By Ryan Soderlin / World-Herald staff writer

Saturday, February 6, 2016

The New Cuba

An eight-day series from The World-Herald
A special thanks This trip was made possible through by a grant from the Andy Awards, a University of Nebraska at Omaha-sponsored program that seeks to promote international journalism.
Q&A: Changes in Cuba Clearing up common questions regarding Cuba travel.

Do not go to Cuba if you want life to be easy. Do not go if you demand constant wireless Internet and hotel showers guaranteed to spew hot water and reliable air conditioning and fresh white paint and emerald green manicured lawns.
Go to Cuba if you want life to be messy. Go to fall in love with the faded signs and the old cars bumping down narrow roads and the salsa music and the swaying hips and the life spilling onto every Havana sidewalk, city park and street. Go to Cuba if these words snap you to attention: Nuanced. Tangled. Fiery. Adrenaline-fueled.
Don’t go to Cuba if you want another vacation, another place to warm your bones in February.
Go to Cuba if you want something different. Something singular. Something so indescribably deep and beautiful that words, at least mine, cannot match it. Something that you can glimpse in the photos that surround these words. Something you need to see to understand. Matthew Hansen

Rosa Guillén puts a candle in a holder at the Shrine Basilica of Our Lady of Charity in Old Havana. Guillén cares for and cleans the area where patrons light prayer candles at the Catholic church. Catholicism is having a renaissance in Cuba after the government ended previous restrictions on organized religion and after Pope Francis visited in September. At top, a butcher feeds a cat a piece of meat in an open-air agricultural market in Havana. You can buy pork, chicken or fish in this market but not beef, which is seen as a luxury item and purchased mostly by hotels and restaurants that serve tourists.
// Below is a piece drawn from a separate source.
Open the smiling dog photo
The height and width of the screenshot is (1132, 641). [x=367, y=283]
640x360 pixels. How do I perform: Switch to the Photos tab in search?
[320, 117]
Juan Gutiérrez eats a hunk of bread as he walks near the rural town of Recompensa, Cuba. Gutierrez was headed to a group of palm trees. He used his rope to climb the trees and he used his machete to harvest palmiche, a berry of the royal palm tree. The palmiche were then fed to his hogs.

1950s-era American cars are still popular in Cuba. Tourists are awed by the cars and often pay a little extra to ride in one that has been refashioned as a taxi. The U.S. embargo makes it difficult to get American parts, so the classic American cars often run with European engines or Asian parts underneath their hoods.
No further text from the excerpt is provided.